Und Elinor ist traurig.
 
Mein lieber Waldfeger kennt meine Probleme und hat viel Verständnis. Ihre Elinor ist etwas engagierter als meine und so tut sie viel viel mehr als ich. Wir unterhalten uns übers abnehmen, Elinor fühlt sich bestätigt. 
Wenn es nicht mehr nur die Unannehmlichkeiten des Alltags sind, die mich als Gloria ins Aus stellen. Nicht mehr nur zu kleine Stühle, zu lange Wege, zu tiefer Boden oder zuviel Scham. Wenn außerdem noch die Gesundheit dazukommt, die mir Stück für Stück flöten geht - warum verdammt nochmal hör ich dann nicht endlich auf Elinor und verpasse Jürgen einen Maulkorb? Ich sollte ihn fesseln und knebeln und in den Keller stoßen! Und mit Elinor ein Tässchen Tee trinken - ohne zucker.
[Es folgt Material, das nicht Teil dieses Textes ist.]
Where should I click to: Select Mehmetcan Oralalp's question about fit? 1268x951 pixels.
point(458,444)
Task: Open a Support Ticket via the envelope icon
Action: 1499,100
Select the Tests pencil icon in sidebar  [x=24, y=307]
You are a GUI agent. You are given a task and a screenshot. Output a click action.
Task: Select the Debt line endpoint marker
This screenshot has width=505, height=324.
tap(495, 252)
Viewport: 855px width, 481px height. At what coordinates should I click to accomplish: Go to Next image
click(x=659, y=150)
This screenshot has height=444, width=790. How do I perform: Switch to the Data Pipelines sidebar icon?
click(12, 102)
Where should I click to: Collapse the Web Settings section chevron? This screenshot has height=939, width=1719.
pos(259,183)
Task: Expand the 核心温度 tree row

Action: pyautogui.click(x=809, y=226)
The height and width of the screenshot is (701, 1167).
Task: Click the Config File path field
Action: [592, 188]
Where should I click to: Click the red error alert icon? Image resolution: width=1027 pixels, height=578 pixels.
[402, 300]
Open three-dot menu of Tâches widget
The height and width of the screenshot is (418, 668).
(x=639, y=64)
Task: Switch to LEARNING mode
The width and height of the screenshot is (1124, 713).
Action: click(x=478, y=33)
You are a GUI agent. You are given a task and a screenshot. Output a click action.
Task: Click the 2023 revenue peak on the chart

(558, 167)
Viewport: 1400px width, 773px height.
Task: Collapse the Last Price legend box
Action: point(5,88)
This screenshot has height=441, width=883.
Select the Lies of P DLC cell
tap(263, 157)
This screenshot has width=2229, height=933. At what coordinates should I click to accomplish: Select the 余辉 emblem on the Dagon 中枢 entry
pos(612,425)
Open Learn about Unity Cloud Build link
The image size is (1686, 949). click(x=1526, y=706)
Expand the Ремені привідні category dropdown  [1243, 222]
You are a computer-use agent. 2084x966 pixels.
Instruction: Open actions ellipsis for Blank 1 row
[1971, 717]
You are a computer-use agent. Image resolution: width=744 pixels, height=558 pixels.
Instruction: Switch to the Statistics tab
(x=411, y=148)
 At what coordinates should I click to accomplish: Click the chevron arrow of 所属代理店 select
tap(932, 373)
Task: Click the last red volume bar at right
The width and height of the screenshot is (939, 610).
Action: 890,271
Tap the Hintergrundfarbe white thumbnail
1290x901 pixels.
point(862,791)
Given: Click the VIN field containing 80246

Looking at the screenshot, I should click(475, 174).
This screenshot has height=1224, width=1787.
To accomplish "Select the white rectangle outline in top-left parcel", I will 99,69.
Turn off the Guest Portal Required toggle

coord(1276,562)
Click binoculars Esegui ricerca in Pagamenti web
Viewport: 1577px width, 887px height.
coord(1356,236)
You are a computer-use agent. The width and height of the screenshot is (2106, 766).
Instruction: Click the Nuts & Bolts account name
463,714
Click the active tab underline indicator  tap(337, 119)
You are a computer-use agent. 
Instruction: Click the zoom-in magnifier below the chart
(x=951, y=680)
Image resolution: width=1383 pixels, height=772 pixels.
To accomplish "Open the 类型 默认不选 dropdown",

Ich weiß nicht was los ist. Kann es soviel Trägheit sein? Feigheit? Faulheit? Frust? Oder Angst vor der eigenen Courage? Was ist der Grund, warum ich nicht mit Feuereifer ein Abnehmprogramm starte?
Meine Kinder machen es mir vor! Gut, der Bub ist frisch in seine Fee verliebt, heute ist 1-monatiges! Wennste verliebt bist, nimmst du unweigerlich ab! Es sei denn, deine Angebetete ist Konditorin. Und Tochter zählt eisern Kalorien. Sie wird immer dünner und wirkt so glücklich dabei! Elinor hat mir mal geraten, mir vor Augen zu halten, was sich alles verbessern würde, wenn ich den Absprung schaffe. Die Liste ist lang, es würde sich halt einfach alles verbessern! Von Gesundheit über Lebensqualität bis zum Selbstbewusstsein - alles!
 
Es ist, als ob ich am Abgrund stehe mit dem Fallschirm auf dem Rücken. Und ich versuche seit 10 Jahren zu springen. 
Aber ich trau mich nicht. Ich nehme den Rucksack regelmäßíg ab. Aber ich laufe nicht runter, ich geh auch nicht die Treppe - ich fahr mit der beheizten Gondel runter, hoffentlich krieg ich einen Sitzplatz.